_ENTRIES SHOWN_
▬▬▬▬▬▬▬▬▬▬
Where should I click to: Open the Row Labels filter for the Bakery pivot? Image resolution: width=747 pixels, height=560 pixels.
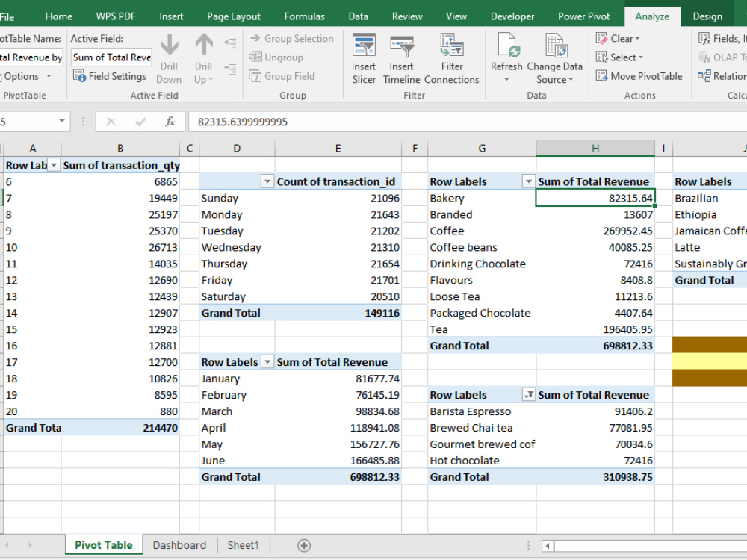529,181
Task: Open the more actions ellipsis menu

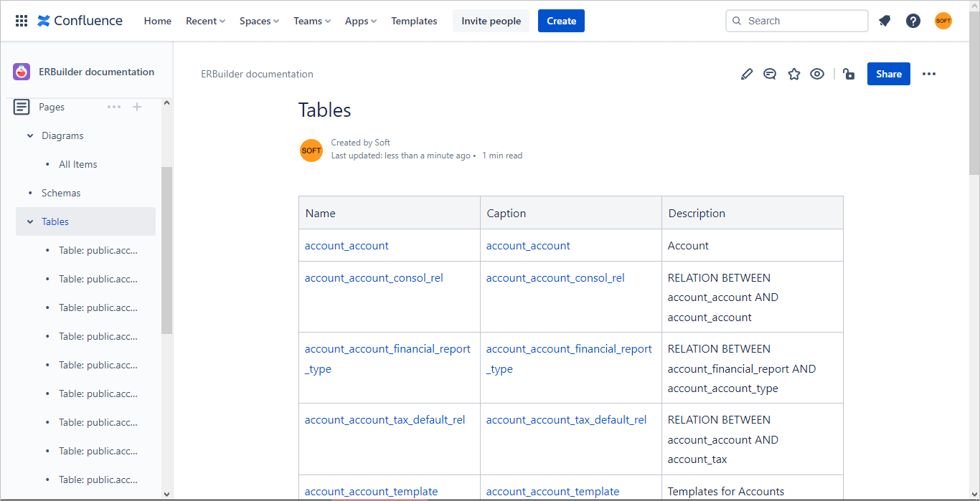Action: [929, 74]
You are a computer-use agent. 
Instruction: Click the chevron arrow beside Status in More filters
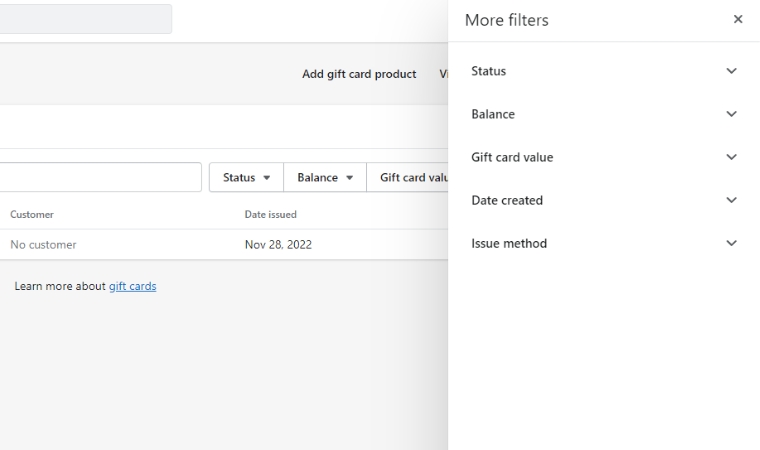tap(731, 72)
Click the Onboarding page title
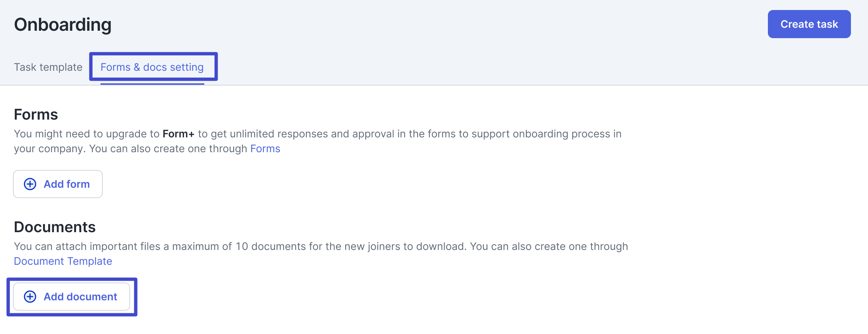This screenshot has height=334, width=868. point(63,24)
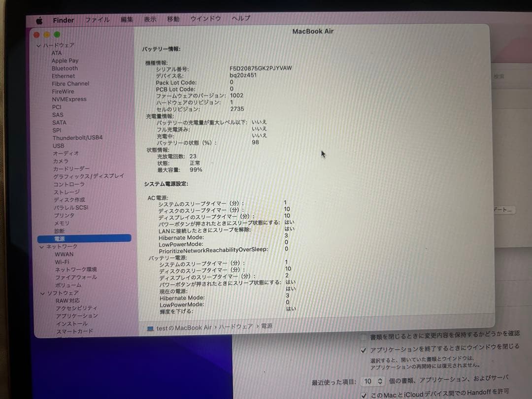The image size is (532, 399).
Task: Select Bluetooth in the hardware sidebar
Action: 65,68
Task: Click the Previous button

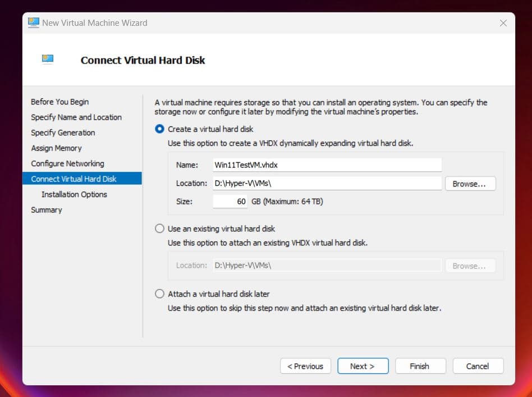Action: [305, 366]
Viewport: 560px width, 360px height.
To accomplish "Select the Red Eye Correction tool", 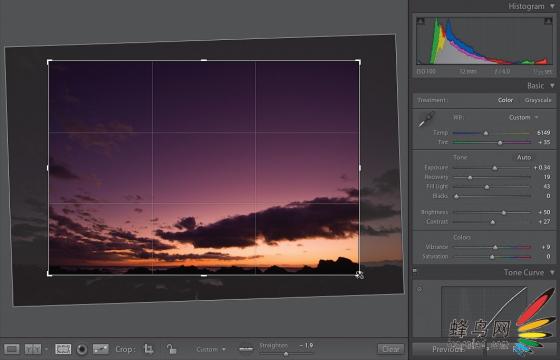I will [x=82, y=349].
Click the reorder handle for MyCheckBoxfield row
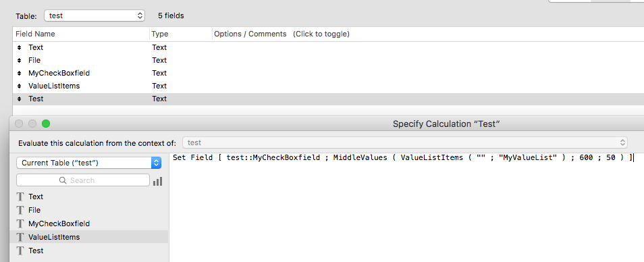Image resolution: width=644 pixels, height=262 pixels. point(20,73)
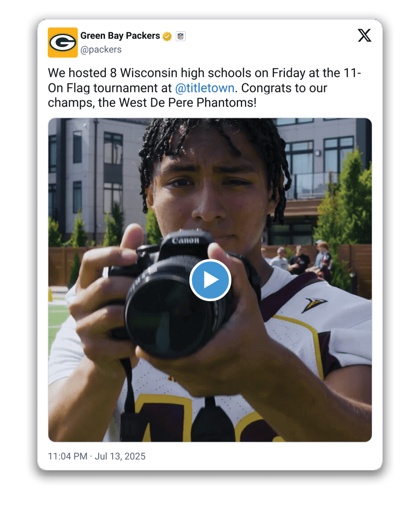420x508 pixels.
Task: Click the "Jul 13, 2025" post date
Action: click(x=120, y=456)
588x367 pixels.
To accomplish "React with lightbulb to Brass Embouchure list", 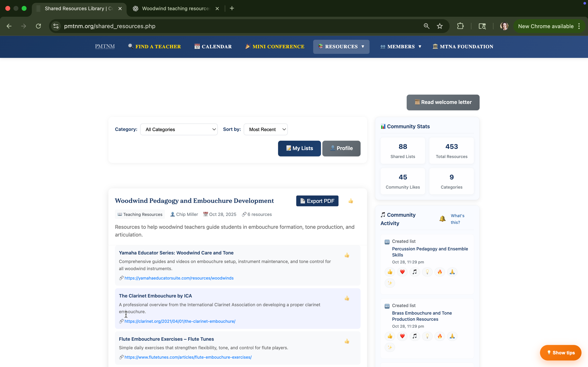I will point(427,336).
▬▬▬▬▬▬▬▬▬▬
_SET PROBLEM_
Copy out the stretch of rows from the line containing "Click the reorder" through the line containing "Action: click(x=120, y=456)", swapping "handle" for "grip" and keeping everything else the same. Leave the pictures out of your answer.

_COMPLETE OUTPUT_
Click the reorder grip for MyCheckBoxfield row
Image resolution: width=644 pixels, height=262 pixels. point(20,73)
420x508 pixels.
Task: Click the "Jul 13, 2025" post date
Action: click(x=120, y=456)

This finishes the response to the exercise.